(Pixel coordinate grounding data)
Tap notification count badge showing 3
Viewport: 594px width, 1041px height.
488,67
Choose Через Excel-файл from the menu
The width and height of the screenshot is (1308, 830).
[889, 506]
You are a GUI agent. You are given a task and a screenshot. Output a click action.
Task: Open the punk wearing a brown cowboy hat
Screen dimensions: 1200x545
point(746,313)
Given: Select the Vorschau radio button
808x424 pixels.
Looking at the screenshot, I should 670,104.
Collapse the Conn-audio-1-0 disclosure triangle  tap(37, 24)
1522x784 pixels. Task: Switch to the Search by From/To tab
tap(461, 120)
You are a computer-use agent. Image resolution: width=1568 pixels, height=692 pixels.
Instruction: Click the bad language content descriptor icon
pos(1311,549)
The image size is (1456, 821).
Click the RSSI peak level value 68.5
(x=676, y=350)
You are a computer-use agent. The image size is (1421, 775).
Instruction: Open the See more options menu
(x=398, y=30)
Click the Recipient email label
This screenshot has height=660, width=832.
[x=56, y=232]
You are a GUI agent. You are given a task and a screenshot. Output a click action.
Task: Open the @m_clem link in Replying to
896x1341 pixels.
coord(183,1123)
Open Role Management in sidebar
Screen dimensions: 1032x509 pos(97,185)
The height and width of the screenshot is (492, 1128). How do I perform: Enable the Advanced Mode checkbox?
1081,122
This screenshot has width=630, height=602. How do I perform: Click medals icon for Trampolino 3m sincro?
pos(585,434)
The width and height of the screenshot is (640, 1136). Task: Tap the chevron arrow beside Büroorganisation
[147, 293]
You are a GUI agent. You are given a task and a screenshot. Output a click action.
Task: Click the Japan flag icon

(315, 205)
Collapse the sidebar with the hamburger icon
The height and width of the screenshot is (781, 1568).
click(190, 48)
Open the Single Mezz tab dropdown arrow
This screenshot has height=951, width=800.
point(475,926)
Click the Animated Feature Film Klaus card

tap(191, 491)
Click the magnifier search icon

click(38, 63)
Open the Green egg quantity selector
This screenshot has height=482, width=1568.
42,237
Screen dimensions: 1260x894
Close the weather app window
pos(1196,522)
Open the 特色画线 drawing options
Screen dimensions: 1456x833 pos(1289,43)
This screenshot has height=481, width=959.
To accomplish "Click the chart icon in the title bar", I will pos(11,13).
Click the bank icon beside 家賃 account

## Exercise brief
Show all lines from the data above in which the word "size" appears.

## Answer to this exercise
The image size is (1456, 821).
You are a computer-use agent. The image size is (1421, 775).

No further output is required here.